Friday, April 04, 2008 Roperos: Shortage of cereal By Godofredo M. Roperos Politics Also
WHY is it that every time there is a reported short supply of rice, corn grit shortage inevitably follows?
Reports say, for instance, that a global shortage in rice supply is likely to happen and that our traditional sources of imported rice in Asia, like Indonesia, may not be able to deliver rice to us. The result is flurry of rice stocks inventories and announcements saying that Cebu has rice supply good for 60 days or something, while the region will have enough to last for three months, in time for the arrival of a shipment of imported stock.
Then followed revelations in media about rice smuggling, with law enforcers giving hints about the identities of big time smugglers, and reports about rice hoarded in warehouses. Thus the headlines about an empty raided bodega one day and another headline about a raid on a warehouse where 30,000 bags of imported rice were stored.
Anyway, legally imported or not, we have in our midst 30,000 bags of rice that can be rationed off in case things really grow worse.
But the point is, why are we faced with this situation again and again across the decades? Many years back, in the ‘50s and the ‘60s, Filipinos all over the archipelago were likewise lining up before mobile government stores for their ration of rice. And it was said we were a nation of vast untilled arable lands from Luzon to Mindanao.

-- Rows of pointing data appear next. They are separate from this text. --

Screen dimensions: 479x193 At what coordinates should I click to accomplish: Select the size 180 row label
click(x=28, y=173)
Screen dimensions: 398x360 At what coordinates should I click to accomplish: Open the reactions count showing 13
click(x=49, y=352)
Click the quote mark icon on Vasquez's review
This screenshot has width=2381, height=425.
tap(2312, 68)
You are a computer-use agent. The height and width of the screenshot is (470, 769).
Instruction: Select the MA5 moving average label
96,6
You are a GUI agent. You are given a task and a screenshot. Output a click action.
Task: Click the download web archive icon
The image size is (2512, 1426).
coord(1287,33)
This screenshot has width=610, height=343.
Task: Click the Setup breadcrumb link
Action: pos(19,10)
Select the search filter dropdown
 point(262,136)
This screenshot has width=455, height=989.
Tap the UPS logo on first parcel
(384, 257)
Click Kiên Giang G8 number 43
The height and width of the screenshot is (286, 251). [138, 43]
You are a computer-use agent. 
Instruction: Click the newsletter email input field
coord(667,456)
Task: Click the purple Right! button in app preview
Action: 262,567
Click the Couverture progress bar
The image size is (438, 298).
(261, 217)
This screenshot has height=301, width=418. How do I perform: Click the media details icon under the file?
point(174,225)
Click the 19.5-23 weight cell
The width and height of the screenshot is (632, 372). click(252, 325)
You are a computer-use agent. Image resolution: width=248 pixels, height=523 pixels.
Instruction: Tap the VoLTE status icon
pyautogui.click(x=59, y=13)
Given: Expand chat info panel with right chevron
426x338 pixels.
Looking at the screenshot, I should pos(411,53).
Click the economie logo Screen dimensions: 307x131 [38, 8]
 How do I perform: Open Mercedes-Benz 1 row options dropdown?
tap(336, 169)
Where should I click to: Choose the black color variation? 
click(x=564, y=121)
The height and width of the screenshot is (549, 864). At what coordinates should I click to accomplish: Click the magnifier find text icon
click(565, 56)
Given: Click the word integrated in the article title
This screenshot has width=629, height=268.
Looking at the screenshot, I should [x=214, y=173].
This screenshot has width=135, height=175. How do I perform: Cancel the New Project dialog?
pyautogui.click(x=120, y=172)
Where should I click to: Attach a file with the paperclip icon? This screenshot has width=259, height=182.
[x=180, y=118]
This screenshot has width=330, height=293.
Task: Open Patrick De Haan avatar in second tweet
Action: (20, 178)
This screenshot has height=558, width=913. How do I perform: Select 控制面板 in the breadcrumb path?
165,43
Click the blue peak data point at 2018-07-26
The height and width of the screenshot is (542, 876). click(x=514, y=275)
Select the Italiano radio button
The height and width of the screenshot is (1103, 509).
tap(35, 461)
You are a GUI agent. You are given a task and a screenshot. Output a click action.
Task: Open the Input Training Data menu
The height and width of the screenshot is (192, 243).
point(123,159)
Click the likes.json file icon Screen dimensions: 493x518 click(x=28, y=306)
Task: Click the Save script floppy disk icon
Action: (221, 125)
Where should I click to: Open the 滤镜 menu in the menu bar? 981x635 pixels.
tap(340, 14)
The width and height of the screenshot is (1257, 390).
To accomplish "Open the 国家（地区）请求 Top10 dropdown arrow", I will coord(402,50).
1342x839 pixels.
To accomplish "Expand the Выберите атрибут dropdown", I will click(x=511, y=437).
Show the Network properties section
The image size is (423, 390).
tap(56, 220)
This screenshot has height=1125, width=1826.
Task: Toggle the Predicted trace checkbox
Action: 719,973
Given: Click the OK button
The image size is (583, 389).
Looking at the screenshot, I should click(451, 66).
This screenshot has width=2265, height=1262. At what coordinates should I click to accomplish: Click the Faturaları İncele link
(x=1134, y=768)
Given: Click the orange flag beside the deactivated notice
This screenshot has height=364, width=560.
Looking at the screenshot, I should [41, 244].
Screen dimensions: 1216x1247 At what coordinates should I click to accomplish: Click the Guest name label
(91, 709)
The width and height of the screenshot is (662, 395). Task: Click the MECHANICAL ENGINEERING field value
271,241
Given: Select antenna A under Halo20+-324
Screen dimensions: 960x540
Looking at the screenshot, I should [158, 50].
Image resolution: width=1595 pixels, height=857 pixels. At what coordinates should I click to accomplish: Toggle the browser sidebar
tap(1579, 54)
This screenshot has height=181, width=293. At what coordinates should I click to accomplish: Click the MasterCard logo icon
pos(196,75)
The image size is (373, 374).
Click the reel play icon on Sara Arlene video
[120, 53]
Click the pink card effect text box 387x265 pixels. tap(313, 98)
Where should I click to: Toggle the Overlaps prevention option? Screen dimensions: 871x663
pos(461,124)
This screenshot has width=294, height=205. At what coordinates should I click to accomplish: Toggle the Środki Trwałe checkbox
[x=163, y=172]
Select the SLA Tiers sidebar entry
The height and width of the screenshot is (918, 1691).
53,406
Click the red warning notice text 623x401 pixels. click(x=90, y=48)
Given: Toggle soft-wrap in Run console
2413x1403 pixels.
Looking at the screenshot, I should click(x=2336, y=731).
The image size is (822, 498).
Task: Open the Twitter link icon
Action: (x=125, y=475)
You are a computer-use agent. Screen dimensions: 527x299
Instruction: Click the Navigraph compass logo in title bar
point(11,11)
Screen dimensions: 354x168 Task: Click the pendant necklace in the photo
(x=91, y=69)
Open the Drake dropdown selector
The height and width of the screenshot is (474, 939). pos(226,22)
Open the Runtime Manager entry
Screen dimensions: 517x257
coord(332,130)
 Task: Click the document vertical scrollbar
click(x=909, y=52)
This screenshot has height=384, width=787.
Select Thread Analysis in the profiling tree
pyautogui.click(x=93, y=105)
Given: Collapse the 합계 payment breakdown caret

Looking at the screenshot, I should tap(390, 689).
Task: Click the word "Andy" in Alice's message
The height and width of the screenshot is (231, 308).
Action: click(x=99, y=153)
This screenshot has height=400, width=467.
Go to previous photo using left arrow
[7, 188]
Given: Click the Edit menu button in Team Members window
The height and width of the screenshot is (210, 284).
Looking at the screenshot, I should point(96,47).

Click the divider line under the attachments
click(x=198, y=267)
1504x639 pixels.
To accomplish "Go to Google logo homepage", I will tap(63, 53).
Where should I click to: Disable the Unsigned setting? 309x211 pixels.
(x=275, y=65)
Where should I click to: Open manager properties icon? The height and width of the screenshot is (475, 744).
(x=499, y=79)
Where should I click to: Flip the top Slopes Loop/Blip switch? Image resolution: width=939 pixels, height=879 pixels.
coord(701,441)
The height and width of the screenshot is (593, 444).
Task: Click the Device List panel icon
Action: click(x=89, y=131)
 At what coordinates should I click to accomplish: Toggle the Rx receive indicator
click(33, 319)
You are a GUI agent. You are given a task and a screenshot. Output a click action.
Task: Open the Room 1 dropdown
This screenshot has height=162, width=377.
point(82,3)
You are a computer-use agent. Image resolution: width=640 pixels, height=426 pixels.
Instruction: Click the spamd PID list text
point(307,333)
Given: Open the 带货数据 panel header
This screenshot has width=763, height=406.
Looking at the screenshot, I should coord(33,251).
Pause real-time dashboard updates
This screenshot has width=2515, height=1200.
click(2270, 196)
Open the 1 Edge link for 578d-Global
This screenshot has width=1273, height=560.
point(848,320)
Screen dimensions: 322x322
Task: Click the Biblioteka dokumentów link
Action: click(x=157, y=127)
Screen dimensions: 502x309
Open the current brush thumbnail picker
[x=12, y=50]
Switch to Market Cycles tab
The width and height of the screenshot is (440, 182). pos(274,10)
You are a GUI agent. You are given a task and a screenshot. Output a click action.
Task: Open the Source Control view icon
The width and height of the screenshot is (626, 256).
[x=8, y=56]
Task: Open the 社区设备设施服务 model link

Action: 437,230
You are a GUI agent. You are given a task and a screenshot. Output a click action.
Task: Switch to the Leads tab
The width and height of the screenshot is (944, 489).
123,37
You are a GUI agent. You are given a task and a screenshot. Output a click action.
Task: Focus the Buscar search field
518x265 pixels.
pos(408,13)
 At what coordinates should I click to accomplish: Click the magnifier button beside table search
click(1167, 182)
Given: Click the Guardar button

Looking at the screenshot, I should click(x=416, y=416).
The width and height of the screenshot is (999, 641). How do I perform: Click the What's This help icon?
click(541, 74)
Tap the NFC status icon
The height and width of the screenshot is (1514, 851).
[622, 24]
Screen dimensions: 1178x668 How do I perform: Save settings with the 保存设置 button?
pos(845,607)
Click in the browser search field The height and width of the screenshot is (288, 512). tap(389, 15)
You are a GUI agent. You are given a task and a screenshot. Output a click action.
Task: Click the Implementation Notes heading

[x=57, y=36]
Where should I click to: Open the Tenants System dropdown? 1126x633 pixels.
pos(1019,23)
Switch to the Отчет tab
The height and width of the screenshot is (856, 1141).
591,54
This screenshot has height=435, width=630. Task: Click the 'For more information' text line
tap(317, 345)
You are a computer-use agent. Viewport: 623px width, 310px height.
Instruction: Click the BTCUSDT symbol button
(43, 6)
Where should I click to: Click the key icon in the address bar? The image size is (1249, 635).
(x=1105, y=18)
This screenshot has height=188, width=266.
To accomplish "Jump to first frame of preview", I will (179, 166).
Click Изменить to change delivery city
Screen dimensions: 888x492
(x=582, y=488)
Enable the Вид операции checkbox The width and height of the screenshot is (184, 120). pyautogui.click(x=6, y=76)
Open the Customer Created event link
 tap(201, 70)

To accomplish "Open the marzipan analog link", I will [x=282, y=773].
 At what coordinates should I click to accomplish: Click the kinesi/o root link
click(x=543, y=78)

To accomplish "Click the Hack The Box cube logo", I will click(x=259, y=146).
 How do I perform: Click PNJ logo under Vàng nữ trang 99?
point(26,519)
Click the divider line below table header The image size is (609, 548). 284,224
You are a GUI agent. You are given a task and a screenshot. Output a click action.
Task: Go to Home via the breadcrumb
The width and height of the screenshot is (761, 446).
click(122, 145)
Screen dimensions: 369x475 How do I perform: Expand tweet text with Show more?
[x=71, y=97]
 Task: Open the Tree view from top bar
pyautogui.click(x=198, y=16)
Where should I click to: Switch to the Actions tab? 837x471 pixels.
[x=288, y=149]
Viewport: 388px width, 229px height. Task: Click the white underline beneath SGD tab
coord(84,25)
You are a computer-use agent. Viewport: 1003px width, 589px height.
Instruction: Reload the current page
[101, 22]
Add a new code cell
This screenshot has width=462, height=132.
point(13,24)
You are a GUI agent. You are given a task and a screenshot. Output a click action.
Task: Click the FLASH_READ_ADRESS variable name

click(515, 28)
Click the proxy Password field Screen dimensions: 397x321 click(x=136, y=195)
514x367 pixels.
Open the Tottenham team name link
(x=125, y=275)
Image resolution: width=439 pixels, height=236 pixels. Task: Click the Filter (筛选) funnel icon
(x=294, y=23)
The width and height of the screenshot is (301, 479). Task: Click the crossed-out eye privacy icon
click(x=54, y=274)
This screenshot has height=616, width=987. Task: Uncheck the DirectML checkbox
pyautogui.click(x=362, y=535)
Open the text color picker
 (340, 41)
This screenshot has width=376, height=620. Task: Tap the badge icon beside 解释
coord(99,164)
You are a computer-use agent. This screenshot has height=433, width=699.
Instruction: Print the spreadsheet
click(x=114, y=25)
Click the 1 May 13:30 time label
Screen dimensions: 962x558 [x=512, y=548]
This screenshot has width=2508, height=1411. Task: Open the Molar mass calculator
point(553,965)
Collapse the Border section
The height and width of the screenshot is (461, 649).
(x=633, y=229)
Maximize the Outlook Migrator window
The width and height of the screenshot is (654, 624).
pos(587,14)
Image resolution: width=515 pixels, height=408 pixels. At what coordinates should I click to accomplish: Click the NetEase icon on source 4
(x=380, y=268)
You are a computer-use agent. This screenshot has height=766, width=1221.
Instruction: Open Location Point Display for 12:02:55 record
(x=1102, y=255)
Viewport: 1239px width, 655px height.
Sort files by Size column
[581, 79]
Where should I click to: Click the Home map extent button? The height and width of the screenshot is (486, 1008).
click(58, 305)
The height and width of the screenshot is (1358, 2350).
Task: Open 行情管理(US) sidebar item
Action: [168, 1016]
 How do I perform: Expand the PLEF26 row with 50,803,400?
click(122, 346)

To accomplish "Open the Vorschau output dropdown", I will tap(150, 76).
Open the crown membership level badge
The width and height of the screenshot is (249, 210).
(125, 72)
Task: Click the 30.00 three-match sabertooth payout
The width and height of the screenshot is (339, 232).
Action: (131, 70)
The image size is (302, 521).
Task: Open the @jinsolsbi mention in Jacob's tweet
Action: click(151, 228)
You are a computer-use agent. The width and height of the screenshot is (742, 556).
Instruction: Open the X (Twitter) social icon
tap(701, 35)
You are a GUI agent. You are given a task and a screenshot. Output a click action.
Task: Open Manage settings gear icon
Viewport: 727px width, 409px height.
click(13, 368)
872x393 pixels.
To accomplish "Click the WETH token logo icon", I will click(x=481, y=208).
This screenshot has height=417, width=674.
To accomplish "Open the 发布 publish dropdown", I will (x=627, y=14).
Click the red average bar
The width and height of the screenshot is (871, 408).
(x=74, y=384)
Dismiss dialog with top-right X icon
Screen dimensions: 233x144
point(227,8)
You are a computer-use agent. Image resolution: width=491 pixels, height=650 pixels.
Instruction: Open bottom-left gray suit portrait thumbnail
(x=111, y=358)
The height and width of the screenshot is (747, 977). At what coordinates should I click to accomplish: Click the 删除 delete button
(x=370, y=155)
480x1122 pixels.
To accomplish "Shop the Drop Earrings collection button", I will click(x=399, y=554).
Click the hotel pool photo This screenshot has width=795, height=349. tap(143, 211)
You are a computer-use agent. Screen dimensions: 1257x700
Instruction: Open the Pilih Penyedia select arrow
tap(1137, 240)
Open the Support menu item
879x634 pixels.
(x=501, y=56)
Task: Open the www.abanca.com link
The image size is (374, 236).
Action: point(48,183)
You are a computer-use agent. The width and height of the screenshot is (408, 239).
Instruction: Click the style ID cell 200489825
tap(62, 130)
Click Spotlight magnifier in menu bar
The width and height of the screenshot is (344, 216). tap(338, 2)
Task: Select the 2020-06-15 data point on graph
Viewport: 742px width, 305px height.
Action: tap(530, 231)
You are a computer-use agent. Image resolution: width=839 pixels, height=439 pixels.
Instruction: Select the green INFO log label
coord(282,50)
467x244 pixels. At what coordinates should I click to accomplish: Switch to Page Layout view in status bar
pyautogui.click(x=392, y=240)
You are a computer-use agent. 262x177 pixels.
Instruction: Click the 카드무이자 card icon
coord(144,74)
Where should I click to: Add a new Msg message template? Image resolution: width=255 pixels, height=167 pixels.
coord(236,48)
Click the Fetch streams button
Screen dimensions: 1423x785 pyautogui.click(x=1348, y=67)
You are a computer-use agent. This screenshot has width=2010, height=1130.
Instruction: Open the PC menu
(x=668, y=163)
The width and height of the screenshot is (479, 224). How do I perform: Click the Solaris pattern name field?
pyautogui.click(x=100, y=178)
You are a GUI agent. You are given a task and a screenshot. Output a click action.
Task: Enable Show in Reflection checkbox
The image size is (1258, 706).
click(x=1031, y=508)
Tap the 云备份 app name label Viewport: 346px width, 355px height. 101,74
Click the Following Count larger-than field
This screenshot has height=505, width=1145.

So why are we suffering frequent shortages of cereal supply? Are we a lazy people that would rather sit and twiddle our thumbs while the rest of Asia work on their rice lands? It was even said that the skilled rice scientists and technicians of Thailand, Indonesia and Burma got their expertise from the Philippines, in agriculture school at Los Baños.
So what gives? What’s happening to us as a people? Don’t tell me that we are good only at talking and reading but never in doing and operating.
In any case, in the face of the current cereal crisis, some people I know are improvising ways to cope with the rising prices of rice per kilo. They are going for lugaw for breakfast. Some are alternating rice and corn grit on the dining table.
Corn is definitely cheaper than rice, and it goes well with broiled dried or fresh fish. But the price per kilo of well polished grit (No. 16) is only one or two pesos cheaper than the medium quality rice. So, Cebuano consumers in the towns are going for rice instead.